> _DATASET RECORDS_:
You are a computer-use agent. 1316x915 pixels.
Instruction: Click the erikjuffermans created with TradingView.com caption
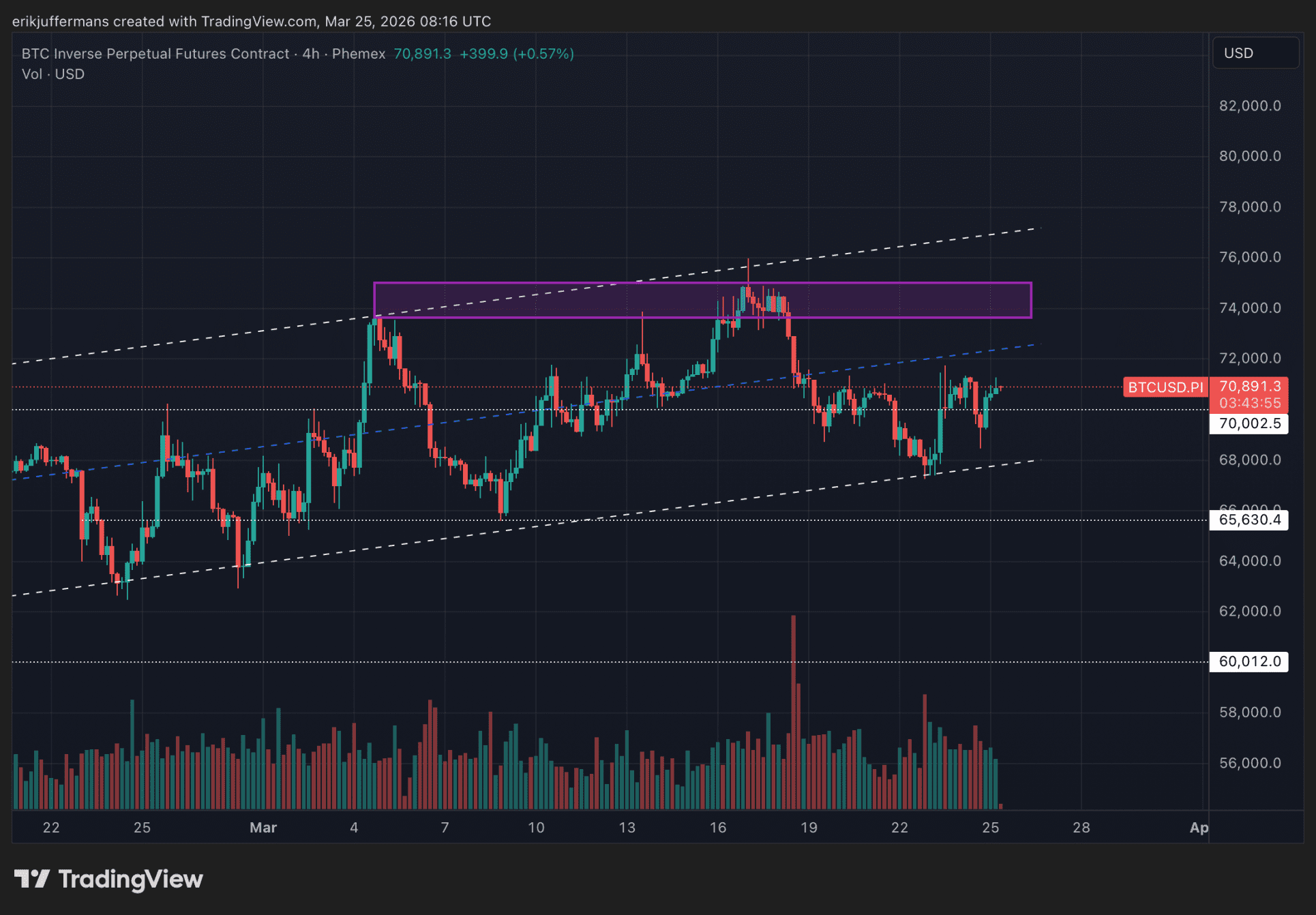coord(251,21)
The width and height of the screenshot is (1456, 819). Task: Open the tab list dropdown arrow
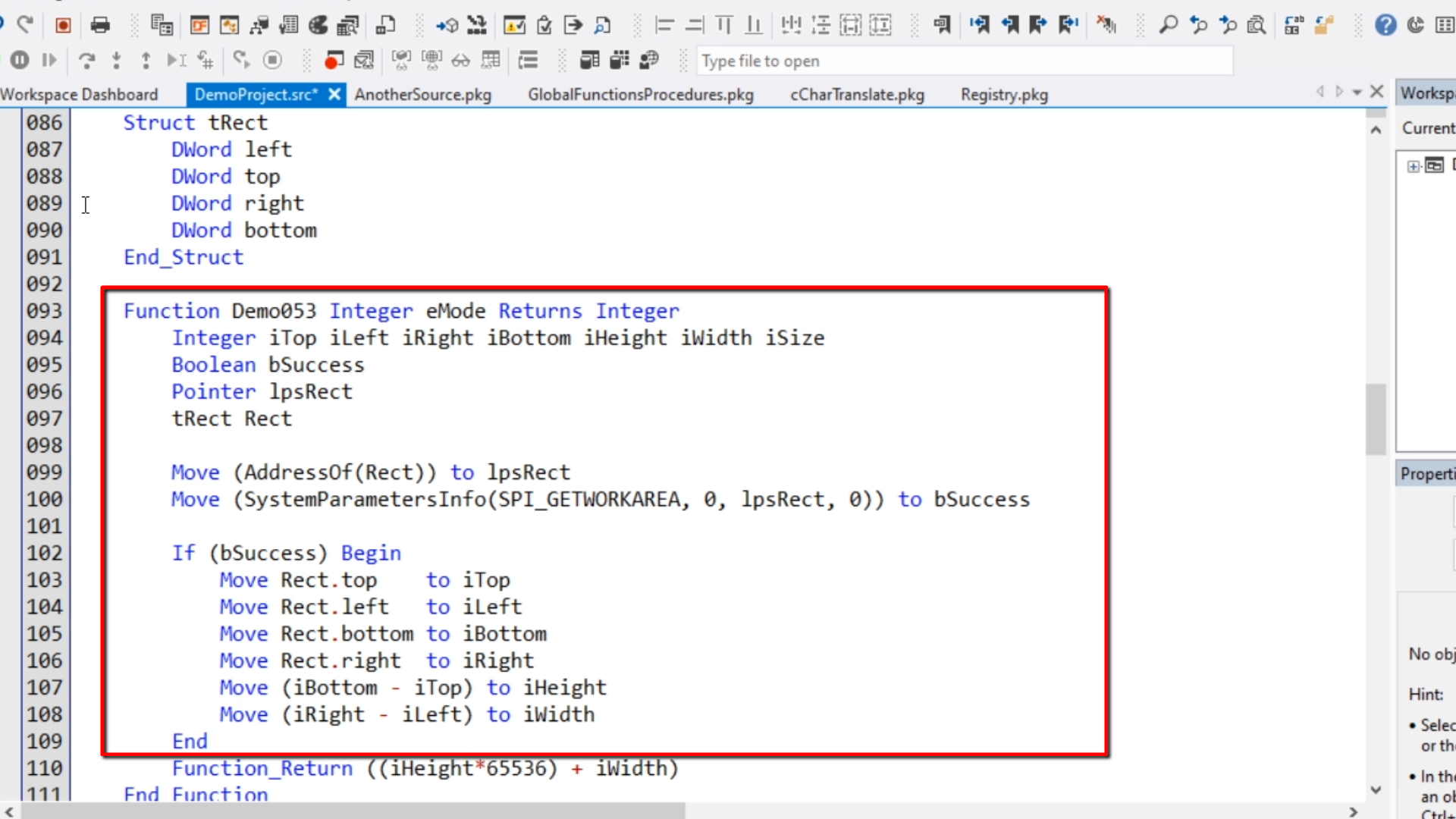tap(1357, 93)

> _TASK DESCRIPTION_: Leave out the images and transcribe all the records exactly.

> _COMPLETED EXERCISE_:
You are a computer-use agent. 1316x915 pixels.
Instruction: Click the erikjuffermans created with TradingView.com caption
coord(251,21)
The width and height of the screenshot is (1456, 819). Task: Open the tab list dropdown arrow
tap(1357, 93)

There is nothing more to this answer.